A cosmovisão cristã conservadora forma grande parte dessa gente que mantém em mente a ideia de chegar aos chamados “povos não alcançados”, nos quais os indígenas se incluem. A despeito das exceções que podem sair desses espaços, eles funcionam como verdadeiros centros de base intelectual e acadêmica para os projetos evangélicos fundamentalistas de ocupação dos territórios indígenas.
Com décadas de caminho trilhado nessa selva missionária, ao se tornar ministra, Damares Alves levou a ideologia salvacionista para dentro do governo. Uma teologia fundamentalista que, como “fruto”, exibia indígenas convertidos em missões passadas, como mediadores e legitimadores das políticas bolsonaristas para a área.
Mas é preciso ser dito: muitas dessas organizações têm relações com o poder mesmo antes de Bolsonaro. A Missão Evangélica Caiuá, do Mato Grosso do Sul, por exemplo, é praticamente “dona” da saúde indígena no Brasil, como já publicado pelo Intercept em 2017. Um domínio que envolve poder político, influência e muito dinheiro.
É óbvio que isso não deve desqualificar o trabalho dos muitos missionários sérios e comprometidos que atuam em terras indígenas.

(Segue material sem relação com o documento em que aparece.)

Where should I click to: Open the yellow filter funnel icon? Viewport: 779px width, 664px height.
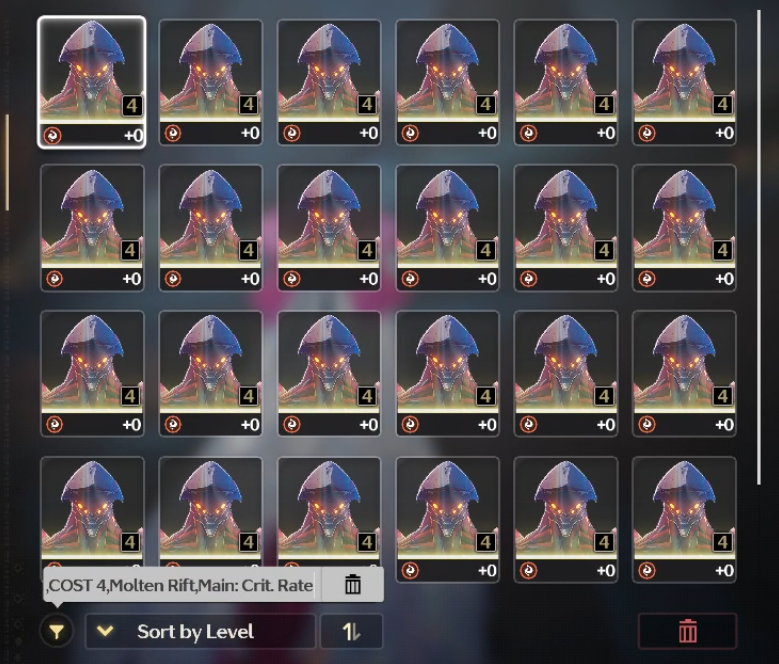[x=57, y=631]
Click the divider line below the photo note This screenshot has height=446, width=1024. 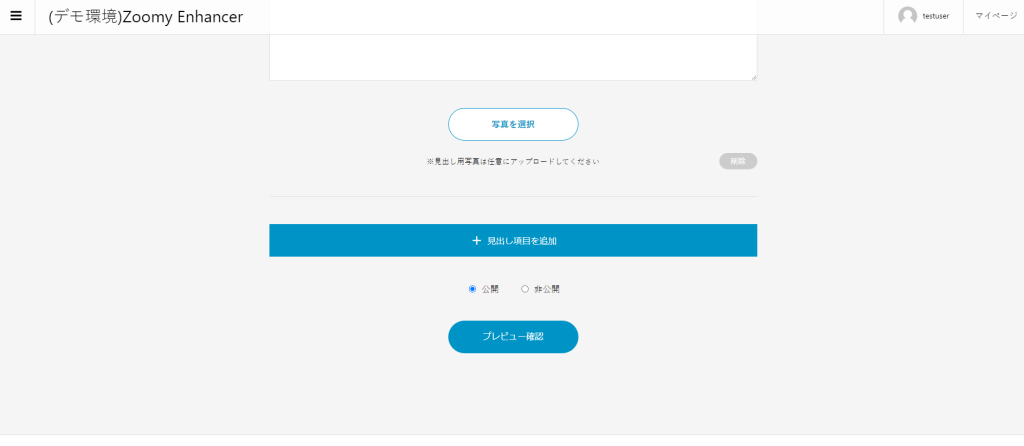512,197
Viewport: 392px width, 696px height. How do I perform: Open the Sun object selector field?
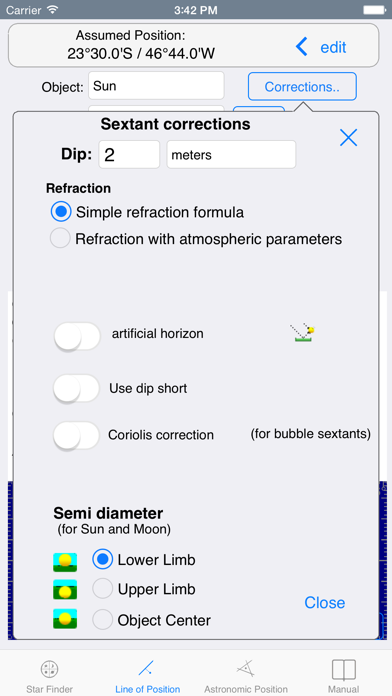[x=156, y=85]
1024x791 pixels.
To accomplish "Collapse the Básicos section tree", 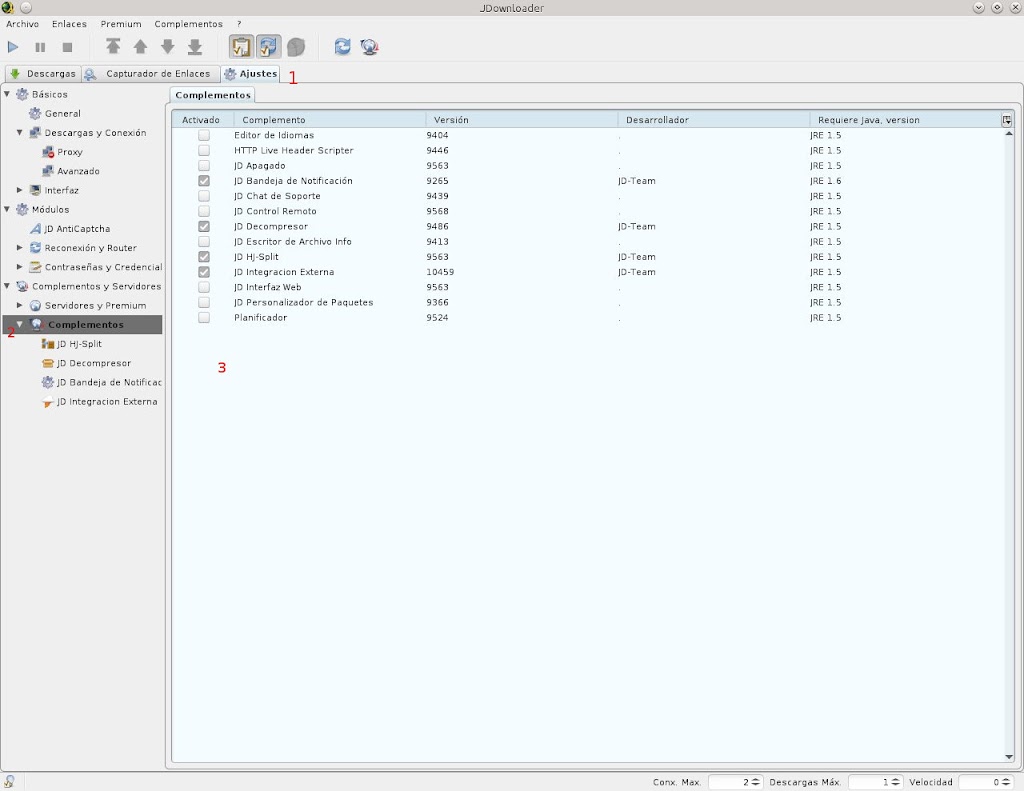I will [8, 94].
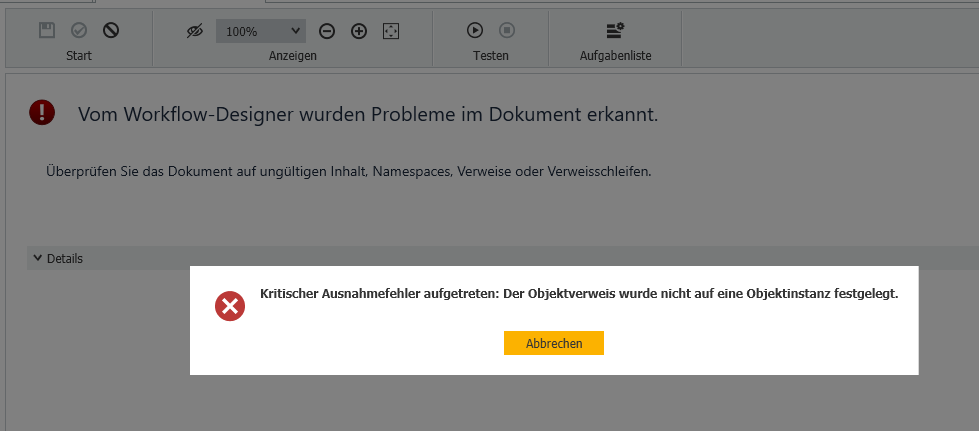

Há sim compromissos reais com a vida dos povos originários, sobretudo com sua saúde. Mas esses indivíduos não são as agências, nem as organizações, nem as igrejas e lideranças que estão por trás deles.
A maioria dos missionários e missionárias – aliás, muitos jovens empolgados com a ideia de “espalhar a mensagem de Jesus” – não tem a dimensão real do projeto de poder em que se incluíram, com uma teologia muitas vezes fundamentalista e sectária. O projeto de evangelização existe e continua sendo a real prioridade dessas instituições. O silêncio de todas elas (apenas alguns indivíduos missionários vieram a tentar expor um ponto de vista sobre a tragédia) é proporcional à indiferença diante da ameaça sofrida pelos indígenas com o garimpo e os madeireiros. Fundamental é ter missionários no território, um ponto de culto, e indígenas convertidos.
Essas agências e organizações devem ser incluídas no rol de investigações sobre como a situação dos Yanomami chegou até esse ponto. Elas estavam lá. Suas lideranças sentaram à mesa de Bolsonaro, se beneficiaram do amplo protagonismo, voz e acesso cedido pelo governo, confraternizaram com Damares Alves. Proibir a entrada dessas agências agora não é o suficiente. É preciso investigar o seu papel e contabilizar as consequências da sua conivência.